The last few times I used my AR it would occasionally “double”. I thought maybe it was just dirty and cleaned it. It didn’t do it for a while then it did it again. I cleaned it then when I hadthe private party last month it did it when it only had a few rounds after being cleaned. I set the gun aside and used a different one.
About three weeks ago I removed the trigger group and was going to replace the springs. That surely was the problem, right?
I was dismayed at the state of the important surfaces.If you are not a shooter, you may not recognize the term "double." This means that you pull the trigger, and you get two shots fired, not one. This might sound really cool--sort of a burst action rifle--but it is a serious problem, both because you are likely not expecting it, and because the BATFE has, on some occasions, prosecuted people with a rifle that would occasionally double for possessing a full auto weapon. This is a very serious crime. You do not want this to happen.
In this case, the problem was a worn surface on the hammer and trigger, probably caused by bad heat treating of the steel.
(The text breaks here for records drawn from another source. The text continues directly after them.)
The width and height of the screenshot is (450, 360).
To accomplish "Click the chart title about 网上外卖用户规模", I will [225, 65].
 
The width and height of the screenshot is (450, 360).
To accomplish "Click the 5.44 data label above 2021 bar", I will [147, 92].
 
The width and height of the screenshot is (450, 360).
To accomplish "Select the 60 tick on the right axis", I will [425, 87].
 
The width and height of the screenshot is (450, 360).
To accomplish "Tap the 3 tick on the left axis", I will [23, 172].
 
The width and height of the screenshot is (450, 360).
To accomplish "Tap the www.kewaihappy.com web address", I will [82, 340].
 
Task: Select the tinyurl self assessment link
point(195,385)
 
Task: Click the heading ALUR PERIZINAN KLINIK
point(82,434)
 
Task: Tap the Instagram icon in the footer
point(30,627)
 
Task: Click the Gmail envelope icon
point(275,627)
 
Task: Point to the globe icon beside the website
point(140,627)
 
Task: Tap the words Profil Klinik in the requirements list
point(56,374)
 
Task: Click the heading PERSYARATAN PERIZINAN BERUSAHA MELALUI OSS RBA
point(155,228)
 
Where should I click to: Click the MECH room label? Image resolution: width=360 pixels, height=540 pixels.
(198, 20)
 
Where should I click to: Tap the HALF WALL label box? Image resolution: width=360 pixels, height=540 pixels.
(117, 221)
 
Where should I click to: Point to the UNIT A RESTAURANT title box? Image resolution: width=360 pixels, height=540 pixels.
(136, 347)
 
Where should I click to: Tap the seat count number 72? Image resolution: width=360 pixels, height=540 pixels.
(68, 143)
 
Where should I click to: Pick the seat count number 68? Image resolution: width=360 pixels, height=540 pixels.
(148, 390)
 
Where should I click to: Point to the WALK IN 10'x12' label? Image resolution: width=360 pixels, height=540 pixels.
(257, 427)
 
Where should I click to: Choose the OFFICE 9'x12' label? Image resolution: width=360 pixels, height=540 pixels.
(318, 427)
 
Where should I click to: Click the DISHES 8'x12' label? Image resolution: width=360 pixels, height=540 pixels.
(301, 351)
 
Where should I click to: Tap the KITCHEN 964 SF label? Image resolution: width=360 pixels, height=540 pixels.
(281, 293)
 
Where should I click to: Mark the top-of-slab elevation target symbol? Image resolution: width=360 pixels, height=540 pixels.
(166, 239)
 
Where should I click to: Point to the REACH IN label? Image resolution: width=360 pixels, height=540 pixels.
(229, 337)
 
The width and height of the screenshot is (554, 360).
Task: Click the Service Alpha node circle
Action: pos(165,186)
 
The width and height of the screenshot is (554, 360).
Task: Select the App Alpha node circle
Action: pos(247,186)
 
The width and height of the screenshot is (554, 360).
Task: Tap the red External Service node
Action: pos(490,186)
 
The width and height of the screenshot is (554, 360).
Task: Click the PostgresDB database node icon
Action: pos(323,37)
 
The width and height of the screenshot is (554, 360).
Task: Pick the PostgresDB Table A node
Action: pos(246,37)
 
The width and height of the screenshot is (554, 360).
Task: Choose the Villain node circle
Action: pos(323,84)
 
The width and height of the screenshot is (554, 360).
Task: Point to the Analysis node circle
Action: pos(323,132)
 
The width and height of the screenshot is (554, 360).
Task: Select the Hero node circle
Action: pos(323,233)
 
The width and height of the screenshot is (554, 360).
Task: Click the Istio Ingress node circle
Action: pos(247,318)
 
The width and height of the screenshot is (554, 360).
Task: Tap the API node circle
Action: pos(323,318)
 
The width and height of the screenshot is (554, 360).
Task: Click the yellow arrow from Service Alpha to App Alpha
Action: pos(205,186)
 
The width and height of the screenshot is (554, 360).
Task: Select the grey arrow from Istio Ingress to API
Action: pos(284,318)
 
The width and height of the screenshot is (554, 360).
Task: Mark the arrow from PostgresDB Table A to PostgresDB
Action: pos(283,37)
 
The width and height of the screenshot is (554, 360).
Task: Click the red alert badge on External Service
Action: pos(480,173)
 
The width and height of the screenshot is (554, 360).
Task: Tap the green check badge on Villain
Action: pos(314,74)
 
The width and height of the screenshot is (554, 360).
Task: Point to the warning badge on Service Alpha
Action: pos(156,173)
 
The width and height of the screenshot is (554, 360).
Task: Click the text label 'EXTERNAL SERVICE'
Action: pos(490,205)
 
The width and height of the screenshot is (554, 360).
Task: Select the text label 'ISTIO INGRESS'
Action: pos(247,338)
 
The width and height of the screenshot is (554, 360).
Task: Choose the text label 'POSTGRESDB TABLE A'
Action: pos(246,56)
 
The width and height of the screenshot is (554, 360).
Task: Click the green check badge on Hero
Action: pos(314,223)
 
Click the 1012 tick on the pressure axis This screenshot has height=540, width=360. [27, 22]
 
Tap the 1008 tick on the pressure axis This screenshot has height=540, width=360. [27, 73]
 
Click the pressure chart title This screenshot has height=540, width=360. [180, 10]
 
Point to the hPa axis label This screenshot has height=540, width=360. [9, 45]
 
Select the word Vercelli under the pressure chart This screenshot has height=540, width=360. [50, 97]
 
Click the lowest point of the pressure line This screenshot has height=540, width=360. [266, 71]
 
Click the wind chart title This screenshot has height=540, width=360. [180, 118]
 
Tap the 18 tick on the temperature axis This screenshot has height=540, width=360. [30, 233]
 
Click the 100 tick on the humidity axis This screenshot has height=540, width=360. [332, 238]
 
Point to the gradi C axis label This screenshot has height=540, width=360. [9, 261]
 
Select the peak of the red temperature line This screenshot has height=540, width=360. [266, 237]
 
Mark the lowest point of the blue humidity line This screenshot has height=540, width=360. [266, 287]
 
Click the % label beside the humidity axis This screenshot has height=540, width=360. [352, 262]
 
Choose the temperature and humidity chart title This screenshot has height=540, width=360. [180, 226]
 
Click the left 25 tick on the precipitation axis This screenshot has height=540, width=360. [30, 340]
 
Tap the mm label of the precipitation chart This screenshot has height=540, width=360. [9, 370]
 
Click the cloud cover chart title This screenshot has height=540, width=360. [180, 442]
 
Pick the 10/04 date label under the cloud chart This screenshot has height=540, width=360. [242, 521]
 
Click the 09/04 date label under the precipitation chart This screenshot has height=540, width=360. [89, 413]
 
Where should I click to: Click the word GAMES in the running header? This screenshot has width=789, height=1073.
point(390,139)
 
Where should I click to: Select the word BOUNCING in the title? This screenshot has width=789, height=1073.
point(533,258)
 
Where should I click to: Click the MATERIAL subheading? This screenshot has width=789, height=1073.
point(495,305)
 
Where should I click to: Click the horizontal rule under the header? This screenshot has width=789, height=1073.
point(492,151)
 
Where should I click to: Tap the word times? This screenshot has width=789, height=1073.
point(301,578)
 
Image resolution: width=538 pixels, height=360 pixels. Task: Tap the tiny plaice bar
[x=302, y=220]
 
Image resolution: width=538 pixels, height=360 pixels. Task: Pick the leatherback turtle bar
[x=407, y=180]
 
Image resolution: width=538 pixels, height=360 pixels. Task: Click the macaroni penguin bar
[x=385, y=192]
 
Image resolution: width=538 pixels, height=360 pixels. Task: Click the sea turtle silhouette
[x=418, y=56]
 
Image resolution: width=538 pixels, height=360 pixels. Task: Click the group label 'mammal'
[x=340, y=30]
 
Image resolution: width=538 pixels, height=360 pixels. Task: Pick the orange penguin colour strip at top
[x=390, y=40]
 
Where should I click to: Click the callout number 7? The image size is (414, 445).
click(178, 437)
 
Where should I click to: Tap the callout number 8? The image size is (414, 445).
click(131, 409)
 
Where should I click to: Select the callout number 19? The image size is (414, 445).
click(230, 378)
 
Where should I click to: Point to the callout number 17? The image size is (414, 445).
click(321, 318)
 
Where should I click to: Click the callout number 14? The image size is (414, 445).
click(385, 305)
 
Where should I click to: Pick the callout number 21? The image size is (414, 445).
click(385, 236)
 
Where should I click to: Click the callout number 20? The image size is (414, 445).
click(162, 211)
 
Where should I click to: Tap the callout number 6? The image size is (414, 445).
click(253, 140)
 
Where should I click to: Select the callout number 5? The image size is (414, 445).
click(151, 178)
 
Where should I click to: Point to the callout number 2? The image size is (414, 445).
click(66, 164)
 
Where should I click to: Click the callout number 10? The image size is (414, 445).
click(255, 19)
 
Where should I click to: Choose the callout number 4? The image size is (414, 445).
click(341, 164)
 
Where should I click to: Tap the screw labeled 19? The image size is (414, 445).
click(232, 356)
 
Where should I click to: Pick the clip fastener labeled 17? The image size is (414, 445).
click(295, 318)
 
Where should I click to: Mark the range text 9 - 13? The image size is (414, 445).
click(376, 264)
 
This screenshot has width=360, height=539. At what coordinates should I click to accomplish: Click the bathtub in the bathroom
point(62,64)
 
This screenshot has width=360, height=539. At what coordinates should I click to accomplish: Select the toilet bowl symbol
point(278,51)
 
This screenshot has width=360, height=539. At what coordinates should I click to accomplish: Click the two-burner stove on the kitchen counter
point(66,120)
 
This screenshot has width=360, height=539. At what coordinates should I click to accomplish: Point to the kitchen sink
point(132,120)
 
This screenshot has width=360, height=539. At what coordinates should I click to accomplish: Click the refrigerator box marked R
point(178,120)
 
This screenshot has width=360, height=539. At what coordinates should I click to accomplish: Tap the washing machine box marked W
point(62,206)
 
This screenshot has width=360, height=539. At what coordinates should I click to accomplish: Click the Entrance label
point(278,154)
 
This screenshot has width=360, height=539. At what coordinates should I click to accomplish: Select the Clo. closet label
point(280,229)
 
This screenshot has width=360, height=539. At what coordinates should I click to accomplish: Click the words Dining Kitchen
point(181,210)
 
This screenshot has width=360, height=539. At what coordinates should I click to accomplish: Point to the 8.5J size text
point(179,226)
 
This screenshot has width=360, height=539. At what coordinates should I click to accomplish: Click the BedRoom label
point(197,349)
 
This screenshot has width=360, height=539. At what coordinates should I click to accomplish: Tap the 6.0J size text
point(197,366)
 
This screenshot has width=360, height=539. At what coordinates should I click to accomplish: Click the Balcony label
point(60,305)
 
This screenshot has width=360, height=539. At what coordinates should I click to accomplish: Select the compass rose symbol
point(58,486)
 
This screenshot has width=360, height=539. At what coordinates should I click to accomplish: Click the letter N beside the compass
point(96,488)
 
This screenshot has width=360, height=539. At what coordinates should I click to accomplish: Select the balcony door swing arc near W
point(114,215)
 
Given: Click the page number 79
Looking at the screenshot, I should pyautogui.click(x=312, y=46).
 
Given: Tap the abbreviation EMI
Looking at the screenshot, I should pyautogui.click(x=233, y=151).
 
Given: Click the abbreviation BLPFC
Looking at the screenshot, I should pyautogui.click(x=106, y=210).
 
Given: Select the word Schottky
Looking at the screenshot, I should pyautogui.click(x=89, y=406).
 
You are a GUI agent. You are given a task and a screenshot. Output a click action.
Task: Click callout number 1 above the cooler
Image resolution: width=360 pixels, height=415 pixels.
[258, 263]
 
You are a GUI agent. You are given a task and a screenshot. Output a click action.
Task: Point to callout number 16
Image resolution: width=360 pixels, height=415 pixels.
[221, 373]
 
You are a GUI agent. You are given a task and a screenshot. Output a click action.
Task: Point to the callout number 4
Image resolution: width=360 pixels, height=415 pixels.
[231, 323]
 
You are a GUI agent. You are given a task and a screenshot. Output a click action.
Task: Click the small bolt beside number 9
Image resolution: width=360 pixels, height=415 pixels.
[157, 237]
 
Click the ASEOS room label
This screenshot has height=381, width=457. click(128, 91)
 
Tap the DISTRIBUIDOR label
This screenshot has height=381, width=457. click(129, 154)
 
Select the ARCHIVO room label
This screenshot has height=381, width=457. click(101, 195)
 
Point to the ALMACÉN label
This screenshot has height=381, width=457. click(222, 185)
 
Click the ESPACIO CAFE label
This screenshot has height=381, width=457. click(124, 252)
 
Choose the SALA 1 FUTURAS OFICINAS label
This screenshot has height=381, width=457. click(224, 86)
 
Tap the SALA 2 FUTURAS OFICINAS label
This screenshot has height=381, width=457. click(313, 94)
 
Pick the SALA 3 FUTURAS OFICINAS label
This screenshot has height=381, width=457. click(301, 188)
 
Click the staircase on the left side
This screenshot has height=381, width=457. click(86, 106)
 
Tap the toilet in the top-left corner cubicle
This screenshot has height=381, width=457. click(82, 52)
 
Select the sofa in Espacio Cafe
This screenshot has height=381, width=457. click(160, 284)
One of the comments on The View From North Central Idaho describes a test that people who spend a lot of time shooting AR-15s should perform every 90 days:
every few hundred rounds perform this function check.
Place selector on SEMI
With Trigger pulled to rear, pull Charging Handle and release.
SLOWLY (as in 1/4 the speed of normal) release Trigger.
Hammer should not fall, should release from disconnector and should ‘catch’ on trigger.
You should hear a ‘click’ but this is the sound of the Hammer being caught by the trigger.
Pull Charging Handle to rear and keep it pulled to rear
Pull Trigger to rear and while keeping trigger pulled to rear, release Charging Handle.
Repeat the SLOW Trigger release.
Repeat this three more times.
The Hammer must hold without falling for five times in a row while the Trigger is being slowly released.This is essentially the M16 function test the government performs.